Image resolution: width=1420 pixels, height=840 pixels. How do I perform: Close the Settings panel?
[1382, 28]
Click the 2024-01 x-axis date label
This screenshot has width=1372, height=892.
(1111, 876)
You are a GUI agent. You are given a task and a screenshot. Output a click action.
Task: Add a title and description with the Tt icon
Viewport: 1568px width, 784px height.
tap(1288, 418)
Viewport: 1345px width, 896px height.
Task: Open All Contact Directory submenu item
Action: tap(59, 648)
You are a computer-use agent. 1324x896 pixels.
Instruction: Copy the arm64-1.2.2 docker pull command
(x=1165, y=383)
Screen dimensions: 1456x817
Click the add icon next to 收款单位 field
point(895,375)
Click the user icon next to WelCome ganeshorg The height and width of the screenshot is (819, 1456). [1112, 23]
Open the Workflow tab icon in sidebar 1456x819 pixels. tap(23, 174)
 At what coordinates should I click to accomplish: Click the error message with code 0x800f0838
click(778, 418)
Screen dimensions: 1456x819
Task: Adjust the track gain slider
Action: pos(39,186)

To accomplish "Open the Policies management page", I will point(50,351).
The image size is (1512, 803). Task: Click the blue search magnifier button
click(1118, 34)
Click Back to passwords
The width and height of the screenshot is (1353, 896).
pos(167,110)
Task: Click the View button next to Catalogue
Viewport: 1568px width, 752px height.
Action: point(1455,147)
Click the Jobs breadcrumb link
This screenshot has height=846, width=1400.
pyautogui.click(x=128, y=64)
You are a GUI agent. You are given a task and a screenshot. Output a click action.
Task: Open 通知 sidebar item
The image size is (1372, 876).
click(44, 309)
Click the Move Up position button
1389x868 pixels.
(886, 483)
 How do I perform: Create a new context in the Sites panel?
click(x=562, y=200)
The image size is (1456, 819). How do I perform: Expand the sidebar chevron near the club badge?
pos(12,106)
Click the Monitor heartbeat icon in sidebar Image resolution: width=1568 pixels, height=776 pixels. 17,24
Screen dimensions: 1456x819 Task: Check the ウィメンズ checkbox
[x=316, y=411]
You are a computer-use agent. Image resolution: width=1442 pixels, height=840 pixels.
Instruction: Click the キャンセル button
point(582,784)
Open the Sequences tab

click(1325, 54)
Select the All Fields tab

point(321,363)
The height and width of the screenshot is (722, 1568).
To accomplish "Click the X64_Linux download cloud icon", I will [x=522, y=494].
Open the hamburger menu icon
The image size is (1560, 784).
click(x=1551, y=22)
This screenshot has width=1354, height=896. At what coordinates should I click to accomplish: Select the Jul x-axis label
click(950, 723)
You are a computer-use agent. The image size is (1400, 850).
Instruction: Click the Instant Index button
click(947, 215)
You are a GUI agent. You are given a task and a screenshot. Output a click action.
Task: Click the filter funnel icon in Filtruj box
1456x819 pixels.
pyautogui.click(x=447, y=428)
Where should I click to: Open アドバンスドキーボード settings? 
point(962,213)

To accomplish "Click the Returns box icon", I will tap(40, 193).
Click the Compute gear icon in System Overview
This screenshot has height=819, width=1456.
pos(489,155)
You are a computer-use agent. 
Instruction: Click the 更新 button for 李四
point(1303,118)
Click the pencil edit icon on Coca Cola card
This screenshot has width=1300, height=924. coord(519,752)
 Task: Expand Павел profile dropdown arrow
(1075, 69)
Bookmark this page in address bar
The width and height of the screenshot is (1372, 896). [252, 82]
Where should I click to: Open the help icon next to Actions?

- Aim of the task: Your task is to retype the records above exactly.

- Final answer:
Image resolution: width=1420 pixels, height=840 pixels. How do I perform: Close the Settings panel?
[1382, 28]
Click the 2024-01 x-axis date label
This screenshot has width=1372, height=892.
(1111, 876)
You are a GUI agent. You are given a task and a screenshot. Output a click action.
Task: Add a title and description with the Tt icon
Viewport: 1568px width, 784px height.
tap(1288, 418)
Viewport: 1345px width, 896px height.
Task: Open All Contact Directory submenu item
Action: tap(59, 648)
You are a computer-use agent. 1324x896 pixels.
Instruction: Copy the arm64-1.2.2 docker pull command
(x=1165, y=383)
Screen dimensions: 1456x817
Click the add icon next to 收款单位 field
point(895,375)
Click the user icon next to WelCome ganeshorg The height and width of the screenshot is (819, 1456). [1112, 23]
Open the Workflow tab icon in sidebar 1456x819 pixels. tap(23, 174)
 At what coordinates should I click to accomplish: Click the error message with code 0x800f0838
click(778, 418)
Screen dimensions: 1456x819
Task: Adjust the track gain slider
Action: pos(39,186)

To accomplish "Open the Policies management page", I will point(50,351).
The image size is (1512, 803). Task: Click the blue search magnifier button
click(1118, 34)
Click Back to passwords
The width and height of the screenshot is (1353, 896).
pos(167,110)
Task: Click the View button next to Catalogue
Viewport: 1568px width, 752px height.
Action: point(1455,147)
Click the Jobs breadcrumb link
This screenshot has height=846, width=1400.
pyautogui.click(x=128, y=64)
You are a GUI agent. You are given a task and a screenshot. Output a click action.
Task: Open 通知 sidebar item
The image size is (1372, 876).
click(44, 309)
Click the Move Up position button
1389x868 pixels.
(886, 483)
 How do I perform: Create a new context in the Sites panel?
click(x=562, y=200)
The image size is (1456, 819). How do I perform: Expand the sidebar chevron near the club badge?
pos(12,106)
Click the Monitor heartbeat icon in sidebar Image resolution: width=1568 pixels, height=776 pixels. 17,24
Screen dimensions: 1456x819 Task: Check the ウィメンズ checkbox
[x=316, y=411]
You are a computer-use agent. Image resolution: width=1442 pixels, height=840 pixels.
Instruction: Click the キャンセル button
point(582,784)
Open the Sequences tab

click(1325, 54)
Select the All Fields tab

point(321,363)
The height and width of the screenshot is (722, 1568).
To accomplish "Click the X64_Linux download cloud icon", I will [x=522, y=494].
Open the hamburger menu icon
The image size is (1560, 784).
click(x=1551, y=22)
This screenshot has width=1354, height=896. At what coordinates should I click to accomplish: Select the Jul x-axis label
click(950, 723)
You are a computer-use agent. The image size is (1400, 850).
Instruction: Click the Instant Index button
click(947, 215)
You are a GUI agent. You are given a task and a screenshot. Output a click action.
Task: Click the filter funnel icon in Filtruj box
1456x819 pixels.
pyautogui.click(x=447, y=428)
Where should I click to: Open アドバンスドキーボード settings? 
point(962,213)

To accomplish "Click the Returns box icon", I will tap(40, 193).
Click the Compute gear icon in System Overview
This screenshot has height=819, width=1456.
pos(489,155)
You are a computer-use agent. 
Instruction: Click the 更新 button for 李四
point(1303,118)
Click the pencil edit icon on Coca Cola card
This screenshot has width=1300, height=924. coord(519,752)
 Task: Expand Павел profile dropdown arrow
(1075, 69)
Bookmark this page in address bar
The width and height of the screenshot is (1372, 896). [252, 82]
Where should I click to: Open the help icon next to Actions?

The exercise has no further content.